Mullen dijo a los funcionarios de la Casa Blanca y del contraterrorismo
que el jefe militar paquistaní había exigido una respuesta a una pregunta
aparentemente razonable: Después de cientos de ataques de drones, ¿cómo
es posible que EE.UU. siga trabajando según una lista de “los 20
principales”?
El tema volvió a aparecer después de la incursión estadounidense que mató
a bin Laden. En el intento de reparar una desavenencia con Pakistán
Panetta, director de la CIA, dijo a Kayani y a otros que a EE.UU. le
queda solo un puñado de objetivos y que podría reducir la campaña de
drones.
Un alto asistente de Panetta rebatió este hecho y dijo que Panetta
mencionó la reducción de la lista de objetivos durante su viaje a
Islamabad pero no presentó la perspectiva de que los ataques de drones
puedan terminar. Dos exfuncionarios estadounidenses dijeron que la Casa
Blanca dijo a Panetta que evitara toda mención de compromisos que EE.UU.

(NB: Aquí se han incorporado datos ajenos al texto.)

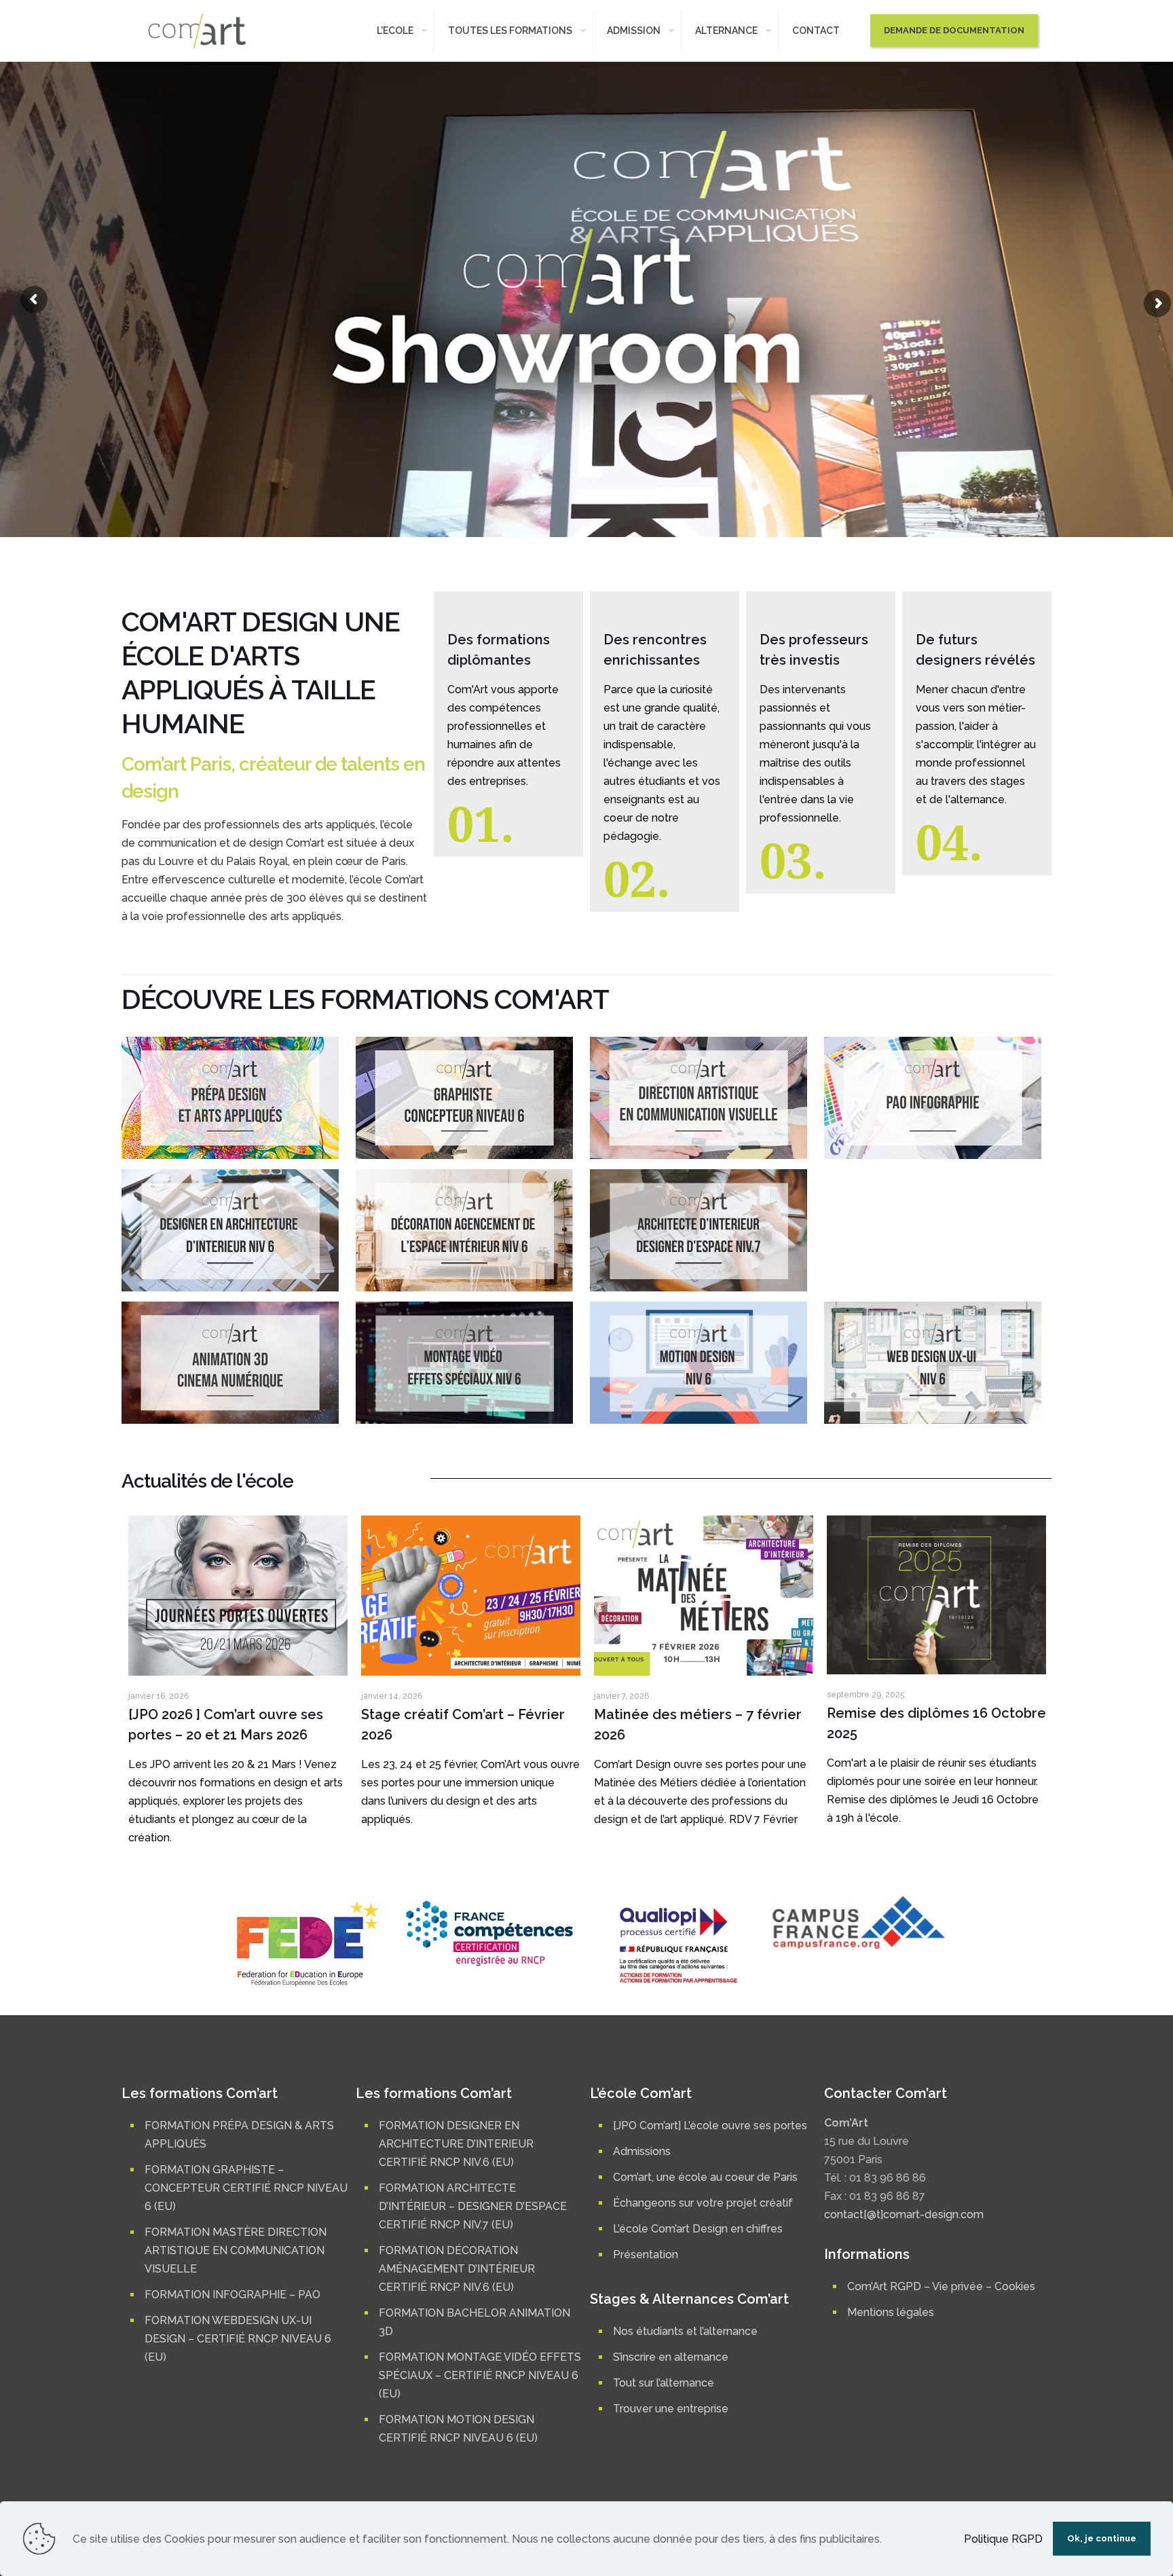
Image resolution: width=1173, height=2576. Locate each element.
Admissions (642, 2151)
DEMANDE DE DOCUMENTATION (954, 30)
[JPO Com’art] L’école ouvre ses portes (710, 2125)
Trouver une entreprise (670, 2408)
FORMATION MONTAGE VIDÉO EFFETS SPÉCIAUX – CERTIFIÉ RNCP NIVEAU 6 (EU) (480, 2375)
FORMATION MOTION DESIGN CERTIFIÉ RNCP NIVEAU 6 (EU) (458, 2428)
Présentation (645, 2254)
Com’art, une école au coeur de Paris (705, 2177)
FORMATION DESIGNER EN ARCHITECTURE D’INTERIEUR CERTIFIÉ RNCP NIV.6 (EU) (456, 2144)
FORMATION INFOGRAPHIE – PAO (232, 2294)
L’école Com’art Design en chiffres (698, 2228)
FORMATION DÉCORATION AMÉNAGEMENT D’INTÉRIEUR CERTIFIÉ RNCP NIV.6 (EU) (457, 2269)
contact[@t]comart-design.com (904, 2214)
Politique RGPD (1003, 2539)
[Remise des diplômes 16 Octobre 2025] (936, 1594)
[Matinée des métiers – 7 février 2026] (703, 1595)
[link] (230, 1098)
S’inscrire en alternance (670, 2357)
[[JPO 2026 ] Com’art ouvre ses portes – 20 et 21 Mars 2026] (238, 1595)
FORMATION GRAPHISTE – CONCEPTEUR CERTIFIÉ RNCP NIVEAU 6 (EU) (246, 2188)
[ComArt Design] (197, 30)
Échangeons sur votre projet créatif (703, 2202)
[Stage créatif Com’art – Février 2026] (470, 1595)
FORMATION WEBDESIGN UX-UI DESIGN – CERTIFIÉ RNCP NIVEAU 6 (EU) (238, 2338)
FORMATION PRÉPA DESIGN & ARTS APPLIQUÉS (239, 2134)
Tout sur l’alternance (663, 2382)
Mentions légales (890, 2312)
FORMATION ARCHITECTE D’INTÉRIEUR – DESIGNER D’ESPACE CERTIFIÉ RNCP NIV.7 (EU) (473, 2206)
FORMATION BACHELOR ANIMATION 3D (474, 2322)
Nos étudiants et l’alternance (685, 2331)
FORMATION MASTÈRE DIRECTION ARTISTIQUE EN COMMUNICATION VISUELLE (236, 2250)
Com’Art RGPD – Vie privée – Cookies (941, 2286)
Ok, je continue (1101, 2538)
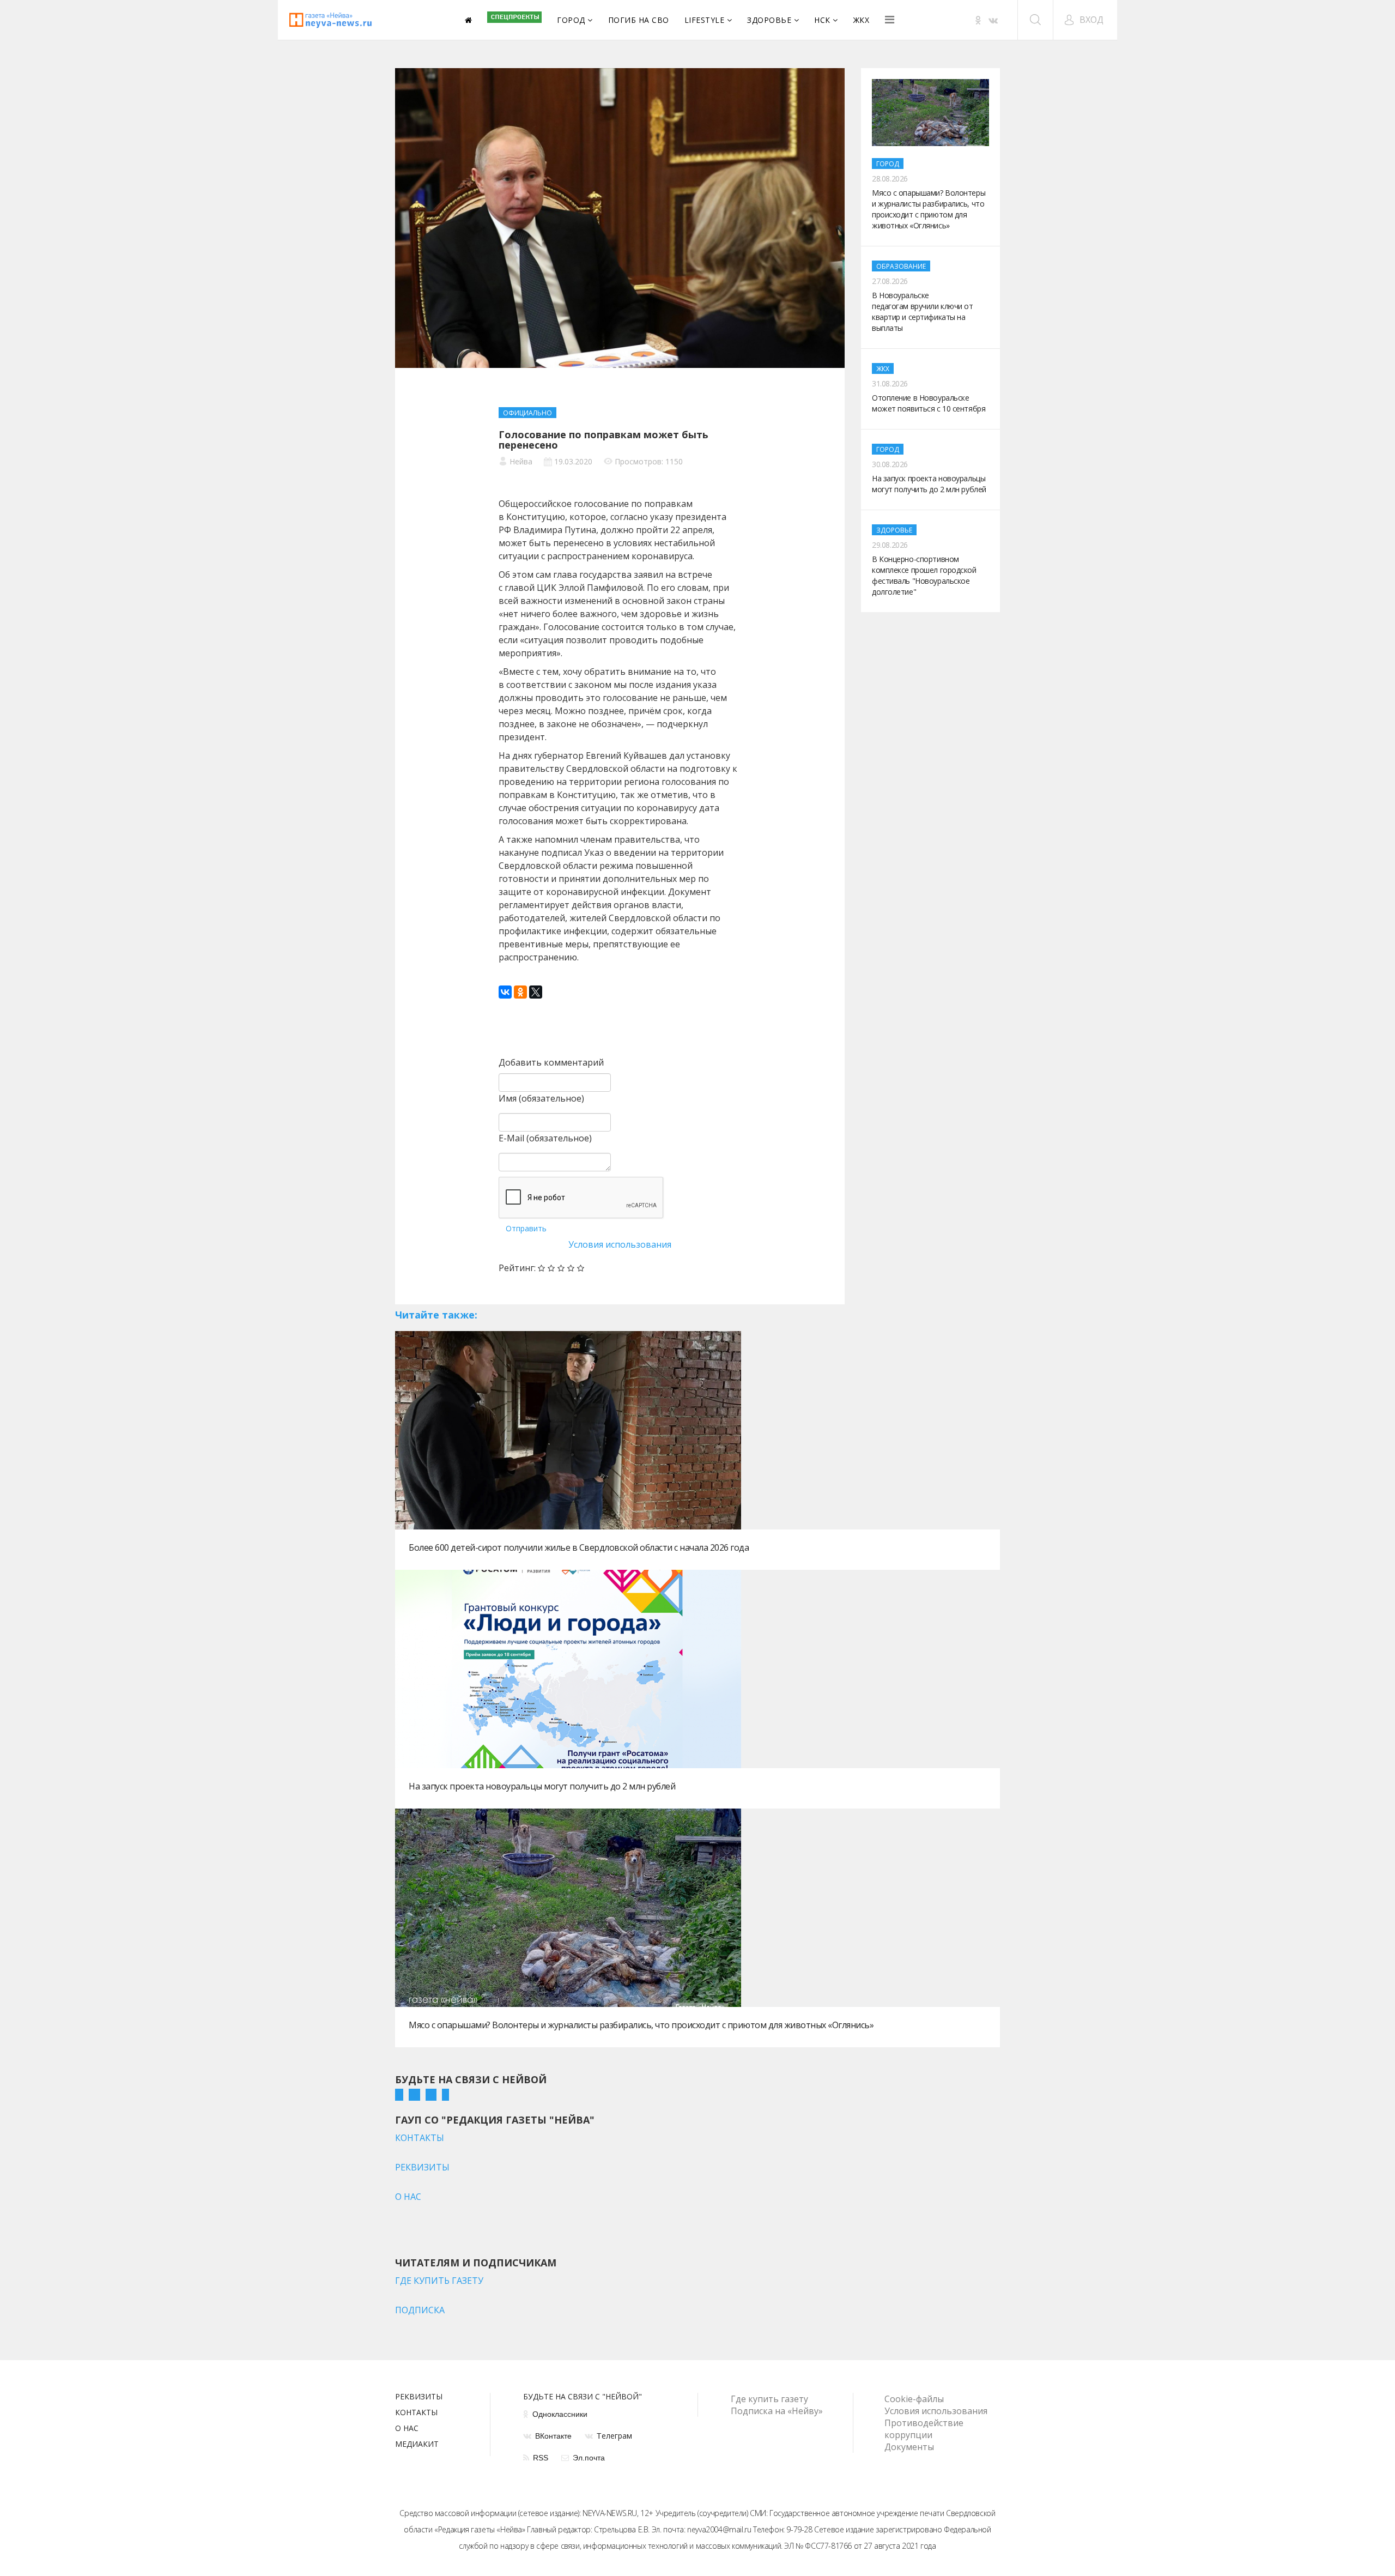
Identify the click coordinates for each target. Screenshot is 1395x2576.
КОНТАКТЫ (419, 2138)
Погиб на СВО (638, 20)
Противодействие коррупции (923, 2429)
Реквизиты (418, 2397)
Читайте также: (436, 1314)
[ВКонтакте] (505, 992)
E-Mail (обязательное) (545, 1138)
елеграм (614, 2436)
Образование (901, 266)
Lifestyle (704, 20)
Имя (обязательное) (541, 1098)
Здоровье (769, 20)
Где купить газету (769, 2399)
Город (571, 20)
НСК (822, 20)
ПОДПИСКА (420, 2310)
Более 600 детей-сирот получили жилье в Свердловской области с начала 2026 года (579, 1547)
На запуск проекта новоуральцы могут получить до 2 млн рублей (542, 1786)
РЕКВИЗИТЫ (422, 2167)
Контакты (416, 2413)
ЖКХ (861, 20)
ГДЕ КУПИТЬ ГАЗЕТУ (439, 2281)
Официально (527, 413)
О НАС (408, 2197)
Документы (909, 2447)
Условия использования (619, 1244)
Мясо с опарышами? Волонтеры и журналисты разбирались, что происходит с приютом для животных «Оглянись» (641, 2025)
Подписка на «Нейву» (777, 2411)
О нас (406, 2428)
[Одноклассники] (520, 992)
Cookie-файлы (914, 2399)
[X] (535, 992)
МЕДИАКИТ (417, 2444)
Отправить (526, 1228)
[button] (1083, 20)
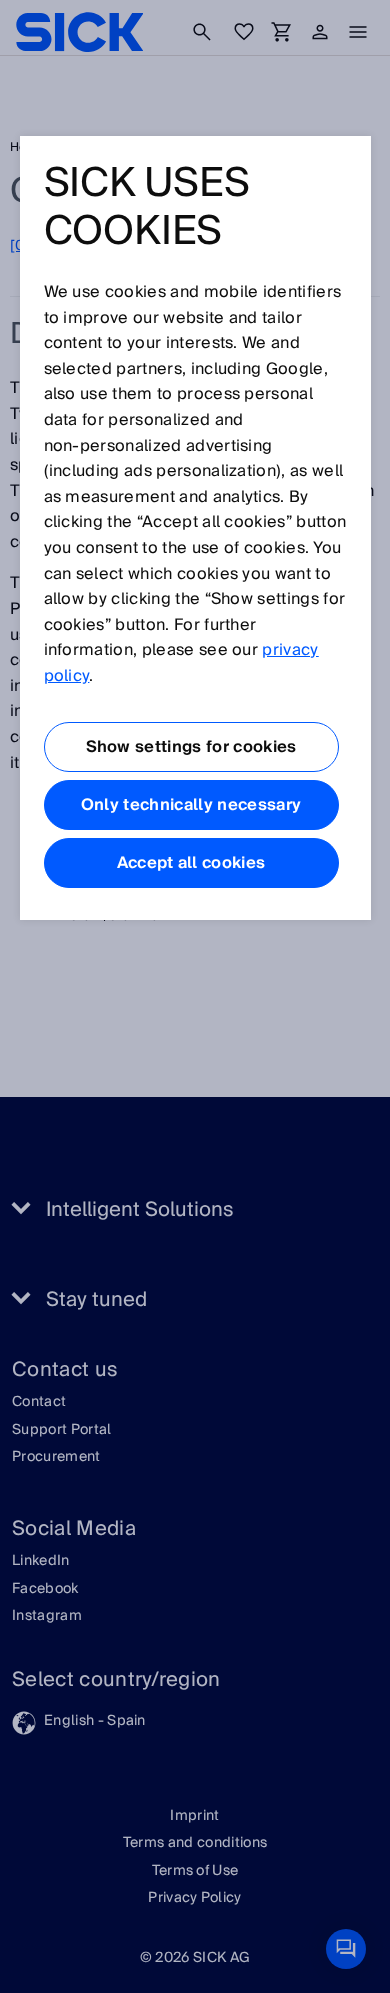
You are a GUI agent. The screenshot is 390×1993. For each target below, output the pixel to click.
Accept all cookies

no estuviera dispuesto a cumplir.
“No queríamos entrar al tema de listas ilimitadas”, dijo un exalto
funcionario de contraterrorismo de EE.UU. que pasó años supervisando las
listas. “Existe este aparato creado para encarar el contraterrorismo.
Sigue siendo útil. La pregunta es: ¿cuándo dejará de ser útil? No lo sé”.
(*)Traducido
del inglés para Rebelión por Germán Leyens
Karen DeYoung, Craig Whitlock y Julie Tate contribuyeron a este informe.